_DATASET EXCERPTS:_
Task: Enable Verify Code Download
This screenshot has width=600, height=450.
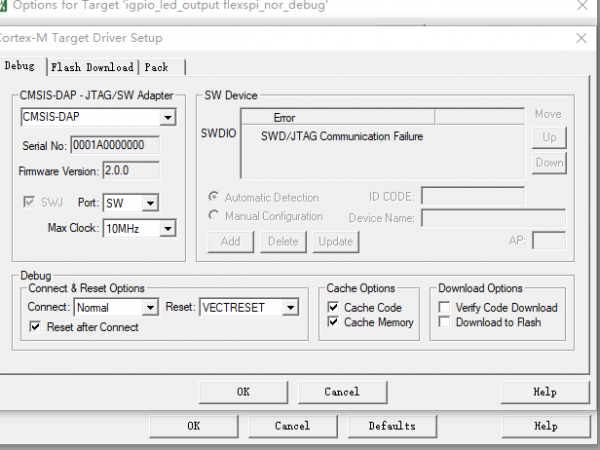Action: (445, 308)
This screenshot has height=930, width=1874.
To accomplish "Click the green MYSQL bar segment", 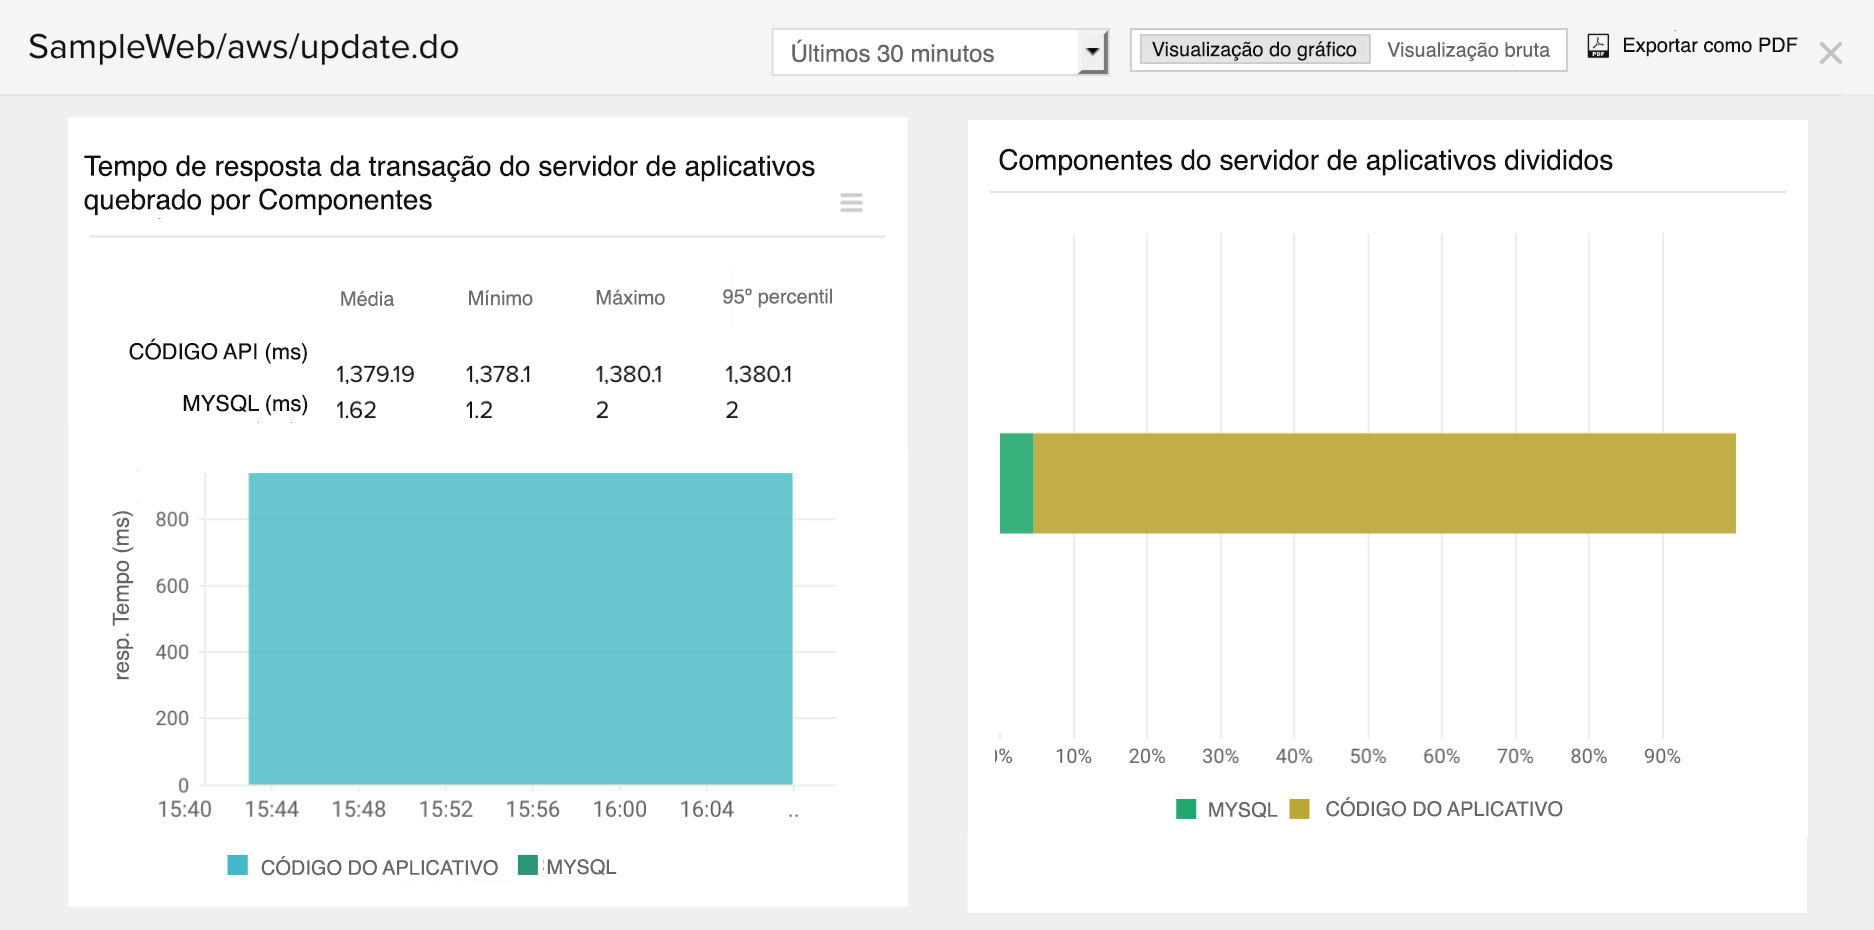I will click(1016, 483).
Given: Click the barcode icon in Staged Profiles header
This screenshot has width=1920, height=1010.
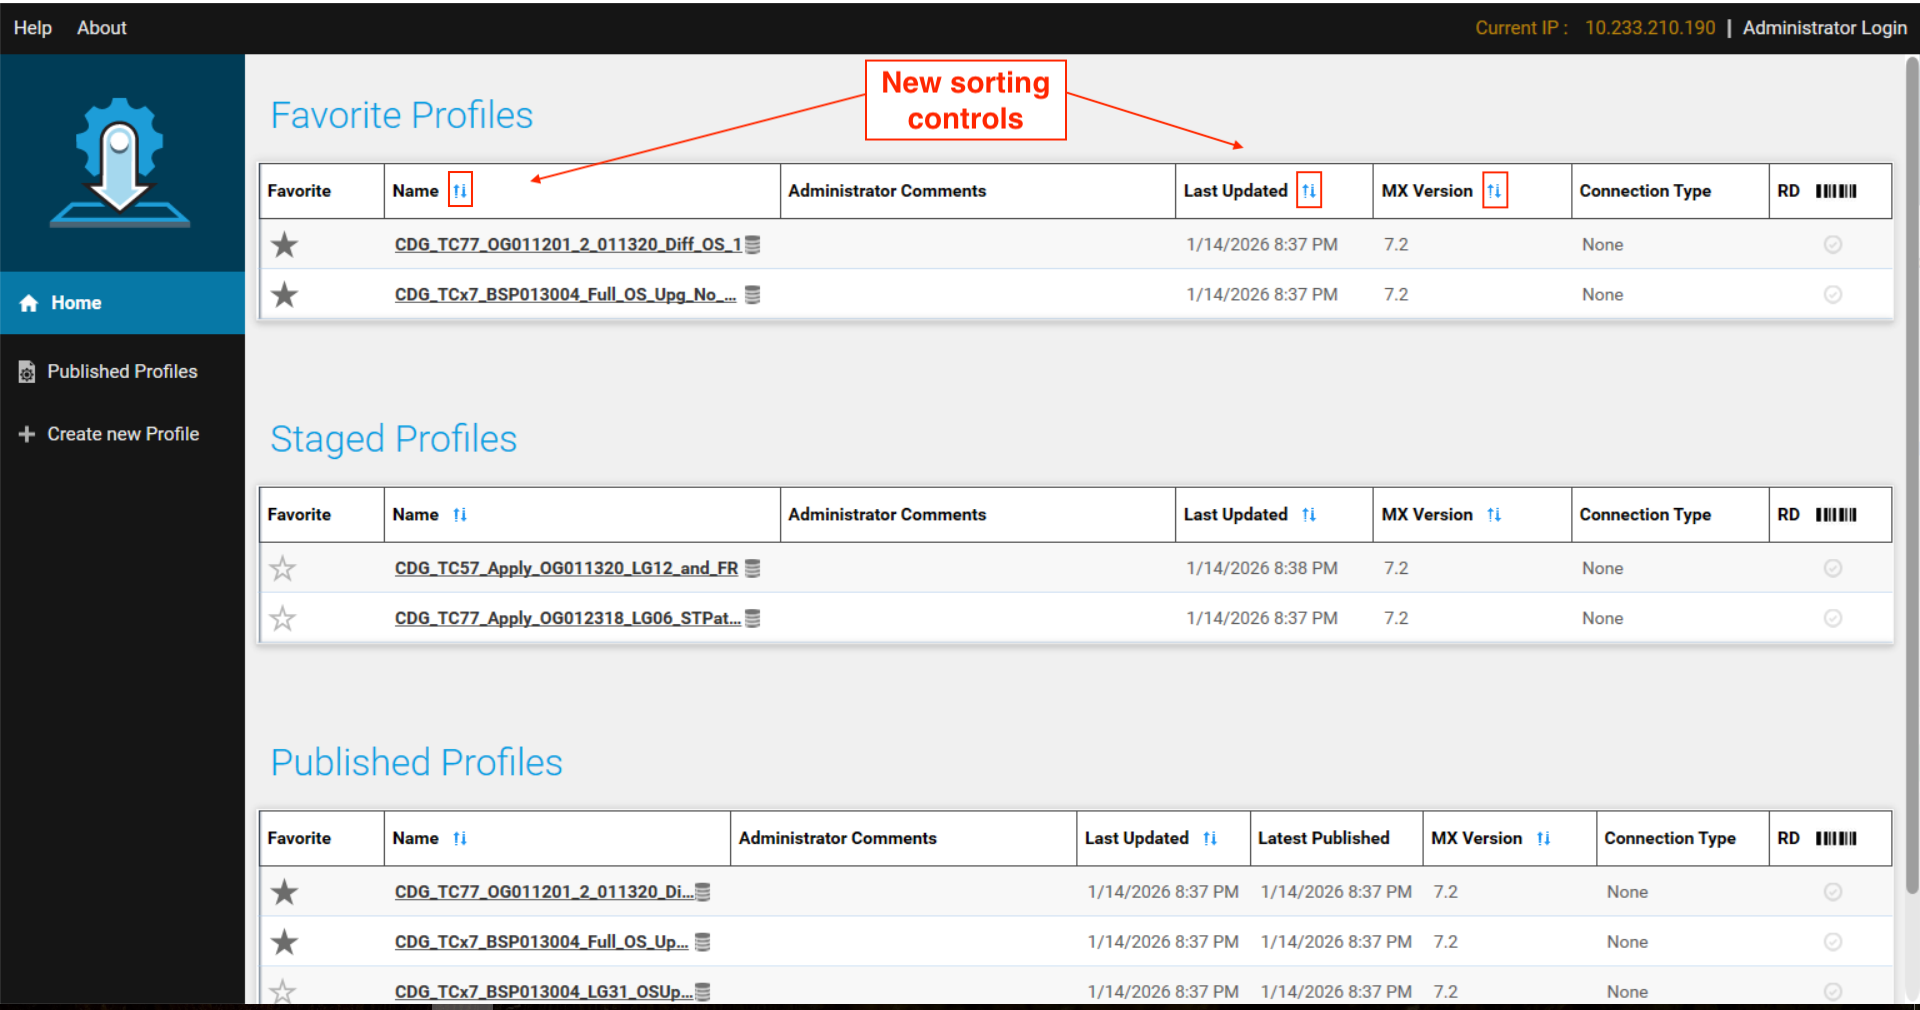Looking at the screenshot, I should pos(1836,515).
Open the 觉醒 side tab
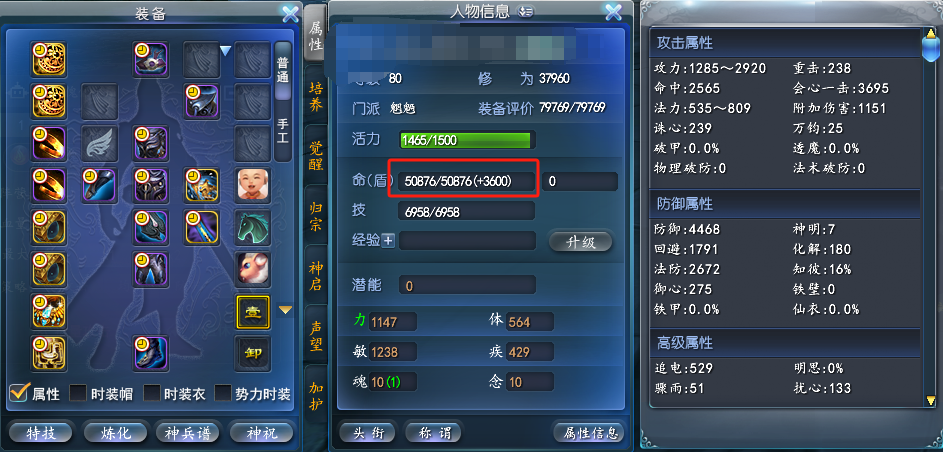Screen dimensions: 943x452 [316, 155]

_WHAT YOU WILL DO:_ Exactly as they appear, repeat the lines from the one containing "Given: Click the" through the last line of the entries, counting both ends. Pictures stay out.

_RESULT FOR THIS EXERCISE:_
Given: Click the barcode icon in Staged Profiles header
This screenshot has width=1920, height=1010.
Looking at the screenshot, I should pos(1836,515).
Open the 觉醒 side tab
Screen dimensions: 943x452 [316, 155]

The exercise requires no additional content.